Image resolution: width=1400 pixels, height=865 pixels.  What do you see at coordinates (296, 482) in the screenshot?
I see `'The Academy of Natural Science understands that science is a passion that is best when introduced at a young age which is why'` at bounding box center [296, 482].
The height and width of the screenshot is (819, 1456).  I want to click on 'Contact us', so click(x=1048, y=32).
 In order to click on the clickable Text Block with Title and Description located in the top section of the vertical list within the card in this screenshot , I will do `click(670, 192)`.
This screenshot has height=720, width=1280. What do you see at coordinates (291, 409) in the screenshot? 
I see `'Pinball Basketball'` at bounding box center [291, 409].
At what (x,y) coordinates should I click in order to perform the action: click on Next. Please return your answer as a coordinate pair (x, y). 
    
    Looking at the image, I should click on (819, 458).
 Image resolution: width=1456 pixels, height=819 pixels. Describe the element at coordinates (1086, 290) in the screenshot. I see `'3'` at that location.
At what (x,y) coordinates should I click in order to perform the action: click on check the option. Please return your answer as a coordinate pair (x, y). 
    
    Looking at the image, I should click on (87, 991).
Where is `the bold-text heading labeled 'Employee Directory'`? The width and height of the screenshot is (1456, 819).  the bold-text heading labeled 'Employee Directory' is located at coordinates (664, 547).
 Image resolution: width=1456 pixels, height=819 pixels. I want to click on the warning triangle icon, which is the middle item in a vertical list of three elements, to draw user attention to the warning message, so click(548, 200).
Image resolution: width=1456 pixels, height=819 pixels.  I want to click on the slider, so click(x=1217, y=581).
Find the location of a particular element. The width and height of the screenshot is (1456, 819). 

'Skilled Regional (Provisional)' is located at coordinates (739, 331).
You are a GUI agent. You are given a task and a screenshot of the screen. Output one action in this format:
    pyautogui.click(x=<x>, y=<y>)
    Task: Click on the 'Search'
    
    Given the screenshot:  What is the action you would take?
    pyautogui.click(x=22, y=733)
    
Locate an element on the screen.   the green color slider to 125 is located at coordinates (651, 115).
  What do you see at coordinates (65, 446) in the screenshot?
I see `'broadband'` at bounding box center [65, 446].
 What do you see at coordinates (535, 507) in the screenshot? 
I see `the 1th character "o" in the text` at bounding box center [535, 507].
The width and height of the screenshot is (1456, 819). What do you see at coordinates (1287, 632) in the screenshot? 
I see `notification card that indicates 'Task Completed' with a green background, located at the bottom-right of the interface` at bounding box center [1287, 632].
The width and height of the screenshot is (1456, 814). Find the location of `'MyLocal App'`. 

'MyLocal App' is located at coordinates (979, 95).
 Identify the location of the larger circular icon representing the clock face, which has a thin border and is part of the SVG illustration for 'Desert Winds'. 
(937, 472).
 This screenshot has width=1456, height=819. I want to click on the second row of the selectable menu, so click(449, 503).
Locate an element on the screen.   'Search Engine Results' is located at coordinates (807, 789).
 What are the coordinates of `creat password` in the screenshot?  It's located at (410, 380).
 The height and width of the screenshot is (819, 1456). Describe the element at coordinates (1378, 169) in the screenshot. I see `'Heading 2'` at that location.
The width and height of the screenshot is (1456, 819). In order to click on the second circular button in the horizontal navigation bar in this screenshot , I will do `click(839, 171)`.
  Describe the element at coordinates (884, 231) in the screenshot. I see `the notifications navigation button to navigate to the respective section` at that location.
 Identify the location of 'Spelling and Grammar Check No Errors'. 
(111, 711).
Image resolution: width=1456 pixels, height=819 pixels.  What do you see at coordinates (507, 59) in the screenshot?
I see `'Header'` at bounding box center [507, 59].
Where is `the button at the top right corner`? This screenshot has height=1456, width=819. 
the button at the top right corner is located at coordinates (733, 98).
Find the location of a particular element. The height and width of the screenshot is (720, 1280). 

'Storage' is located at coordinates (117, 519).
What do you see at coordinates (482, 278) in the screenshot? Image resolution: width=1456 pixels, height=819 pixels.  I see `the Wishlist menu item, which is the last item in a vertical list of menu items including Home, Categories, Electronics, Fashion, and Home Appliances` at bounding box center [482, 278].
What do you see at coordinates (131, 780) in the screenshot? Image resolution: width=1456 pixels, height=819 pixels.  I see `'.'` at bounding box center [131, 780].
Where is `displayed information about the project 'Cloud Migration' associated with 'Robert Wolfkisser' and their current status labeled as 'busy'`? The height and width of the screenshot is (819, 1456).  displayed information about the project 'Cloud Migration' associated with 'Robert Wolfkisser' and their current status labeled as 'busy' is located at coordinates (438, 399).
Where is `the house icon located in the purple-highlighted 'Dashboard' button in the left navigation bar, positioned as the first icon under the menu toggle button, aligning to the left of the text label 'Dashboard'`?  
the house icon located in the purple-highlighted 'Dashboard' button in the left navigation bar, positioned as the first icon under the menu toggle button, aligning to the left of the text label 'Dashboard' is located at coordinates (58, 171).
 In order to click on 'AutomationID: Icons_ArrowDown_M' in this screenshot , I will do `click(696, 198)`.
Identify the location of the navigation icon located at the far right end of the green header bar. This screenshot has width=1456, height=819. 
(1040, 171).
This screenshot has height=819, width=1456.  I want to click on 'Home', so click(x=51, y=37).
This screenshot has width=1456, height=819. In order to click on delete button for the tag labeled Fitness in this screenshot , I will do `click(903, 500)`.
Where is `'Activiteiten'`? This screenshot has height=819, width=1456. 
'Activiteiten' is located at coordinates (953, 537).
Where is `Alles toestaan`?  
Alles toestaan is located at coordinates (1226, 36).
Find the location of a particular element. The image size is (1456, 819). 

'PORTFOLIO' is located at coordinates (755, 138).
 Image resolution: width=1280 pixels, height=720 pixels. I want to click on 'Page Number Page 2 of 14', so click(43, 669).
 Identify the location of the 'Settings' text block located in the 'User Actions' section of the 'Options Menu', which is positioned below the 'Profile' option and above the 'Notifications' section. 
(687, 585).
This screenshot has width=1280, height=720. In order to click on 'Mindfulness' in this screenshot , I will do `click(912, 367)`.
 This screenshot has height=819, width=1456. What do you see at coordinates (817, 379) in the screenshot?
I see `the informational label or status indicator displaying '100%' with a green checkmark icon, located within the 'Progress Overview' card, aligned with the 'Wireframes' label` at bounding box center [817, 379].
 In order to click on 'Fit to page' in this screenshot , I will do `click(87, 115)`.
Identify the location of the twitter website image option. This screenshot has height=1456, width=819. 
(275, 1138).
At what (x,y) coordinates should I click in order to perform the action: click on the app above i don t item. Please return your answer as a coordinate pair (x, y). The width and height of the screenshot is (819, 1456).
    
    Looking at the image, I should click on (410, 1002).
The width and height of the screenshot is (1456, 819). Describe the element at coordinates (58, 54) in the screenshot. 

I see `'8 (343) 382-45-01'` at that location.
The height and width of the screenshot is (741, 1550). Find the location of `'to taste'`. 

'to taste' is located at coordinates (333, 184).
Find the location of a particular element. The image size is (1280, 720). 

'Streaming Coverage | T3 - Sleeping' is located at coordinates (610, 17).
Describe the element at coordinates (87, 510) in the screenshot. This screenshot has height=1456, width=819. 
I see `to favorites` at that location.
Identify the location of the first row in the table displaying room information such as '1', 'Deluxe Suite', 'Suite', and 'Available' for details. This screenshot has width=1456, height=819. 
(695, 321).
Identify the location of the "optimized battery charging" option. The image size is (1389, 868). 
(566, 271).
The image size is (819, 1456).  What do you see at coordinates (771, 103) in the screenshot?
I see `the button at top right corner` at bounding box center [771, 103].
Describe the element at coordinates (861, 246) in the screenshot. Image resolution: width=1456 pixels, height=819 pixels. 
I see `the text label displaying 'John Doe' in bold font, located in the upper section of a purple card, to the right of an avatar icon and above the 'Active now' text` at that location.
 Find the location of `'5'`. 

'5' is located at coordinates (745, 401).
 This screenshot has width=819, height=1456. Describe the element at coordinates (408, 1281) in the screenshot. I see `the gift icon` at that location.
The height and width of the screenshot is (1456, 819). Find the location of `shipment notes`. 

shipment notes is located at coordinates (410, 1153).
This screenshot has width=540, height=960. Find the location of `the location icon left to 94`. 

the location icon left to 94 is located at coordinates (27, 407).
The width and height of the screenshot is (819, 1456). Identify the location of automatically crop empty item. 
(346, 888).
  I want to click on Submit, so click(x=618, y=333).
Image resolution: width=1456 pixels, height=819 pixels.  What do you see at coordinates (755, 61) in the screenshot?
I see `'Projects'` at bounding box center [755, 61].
^^^^^^^^^^^^^^^^
Quote the stretch of material from the line containing "so click(x=1217, y=581)." through the line containing "The height and width of the screenshot is (819, 1456). Describe", both included, and reproduce nothing else.

▸ **SOLVED EXERCISE**:
Image resolution: width=1456 pixels, height=819 pixels.  I want to click on the slider, so click(x=1217, y=581).
Find the location of a particular element. The width and height of the screenshot is (1456, 819). 

'Skilled Regional (Provisional)' is located at coordinates (739, 331).
You are a GUI agent. You are given a task and a screenshot of the screen. Output one action in this format:
    pyautogui.click(x=<x>, y=<y>)
    Task: Click on the 'Search'
    
    Given the screenshot:  What is the action you would take?
    pyautogui.click(x=22, y=733)
    
Locate an element on the screen.   the green color slider to 125 is located at coordinates (651, 115).
  What do you see at coordinates (65, 446) in the screenshot?
I see `'broadband'` at bounding box center [65, 446].
 What do you see at coordinates (535, 507) in the screenshot? 
I see `the 1th character "o" in the text` at bounding box center [535, 507].
The width and height of the screenshot is (1456, 819). What do you see at coordinates (1287, 632) in the screenshot? 
I see `notification card that indicates 'Task Completed' with a green background, located at the bottom-right of the interface` at bounding box center [1287, 632].
The width and height of the screenshot is (1456, 814). Find the location of `'MyLocal App'`. 

'MyLocal App' is located at coordinates (979, 95).
 Identify the location of the larger circular icon representing the clock face, which has a thin border and is part of the SVG illustration for 'Desert Winds'. 
(937, 472).
 This screenshot has width=1456, height=819. I want to click on the second row of the selectable menu, so click(449, 503).
Locate an element on the screen.   'Search Engine Results' is located at coordinates (807, 789).
 What are the coordinates of `creat password` in the screenshot?  It's located at (410, 380).
 The height and width of the screenshot is (819, 1456). Describe the element at coordinates (1378, 169) in the screenshot. I see `'Heading 2'` at that location.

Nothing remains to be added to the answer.